“Lunch pail” work ethic.
It’s not the sexiest description of a player, but it aptly labels Ducks right wing Tim Jackman. His grinding, physical effort remains key to establishing the forecheck and anchoring the team’s “energy” line.
He’s not just bringing energy. Jackman chipped in offensively as well, posting five goals and seven points in 55 games. His five goals were his most since a career-high 10 in 2010-11, while his points and appearances were his highest totals since 2011-12.
It seemed, however, another injury would derail the veteran’s chance at a much-elusive postseason appearance.
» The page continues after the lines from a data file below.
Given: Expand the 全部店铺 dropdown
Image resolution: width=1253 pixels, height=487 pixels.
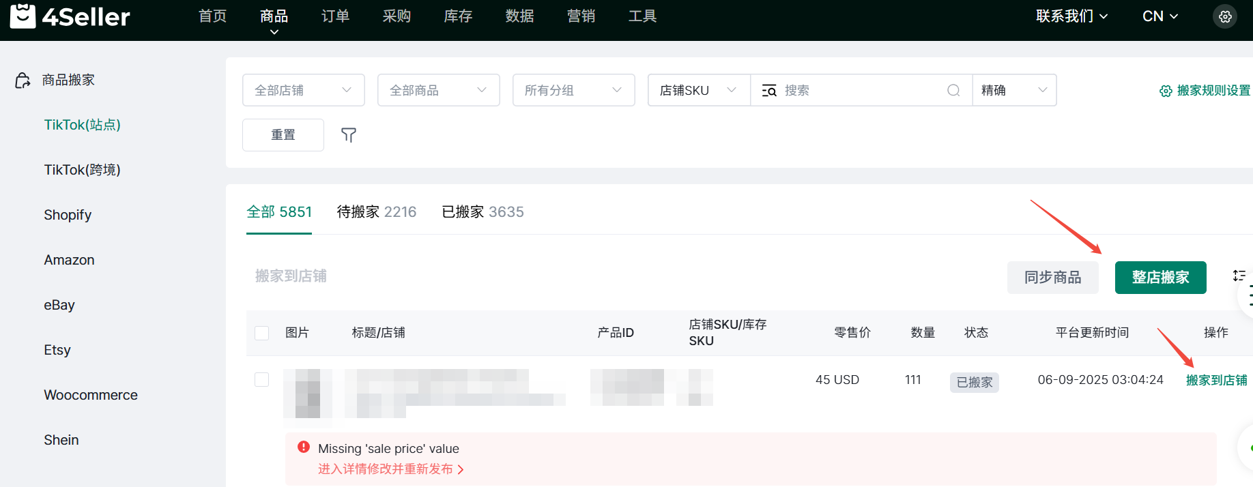Looking at the screenshot, I should [303, 90].
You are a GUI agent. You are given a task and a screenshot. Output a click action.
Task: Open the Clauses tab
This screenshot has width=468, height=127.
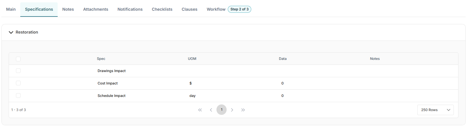pyautogui.click(x=190, y=9)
Playing in Dallas on March 1, Jackman collided with Ales Hemsky early in the first period of a game with the Stars. Jackman took the worst of it, requiring help to leave the ice.
It was eerily similar to a late-season injury in 2013-14. Jackman broke his hand against the Nashville Predators on April 4 and missed the playoffs. His absence, especially against a plucky Dallas Stars squad and later against the Kings, was evident.
Jackman, however, recovered in time to skate in the last two games of the regular season.
After 11 seasons and 481 regular season games in the NHL, Jackman finally stepped on the ice for a playoff game when the Ducks opened the postseason against the Winnipeg Jets. He went on to skate in nine postseason contests, dishing out 17 hits and collecting 12 penalty minutes.
Jackman continues to bring a steady physical presence and a workmanlike effort to each shift.
In a wild back-and-forth affair in Minnesota, it was Jackman who keyed the comeback effort. The Ducks watched a 3-0 lead evaporate, then fell behind early in the third when Justin Fontaine beat Frederik Andersen just 2:07 into the period. Just over a minute later, Jackman took matters into his own hands.
Ryan Kesler fed Jackman the puck at his own blue line, and the right wing lugged it through the neutral zone. He crossed into the Wild end, offering an initial shot that Christian Folin blocked. Jackman stayed with it, though, grabbing the loose puck in the far circle. His shot beat Darcy Kuemper to tie the game at four.
“Kesler made a great breakout play out of our end and I just tried shooting it on net,” Jackman said after the win. “The puck came to me and I was able to sneak it in. I asked [Ryan] Getzlaf, ‘Did that really go in?’ I didn’t get all of it, but it went in. It was good.”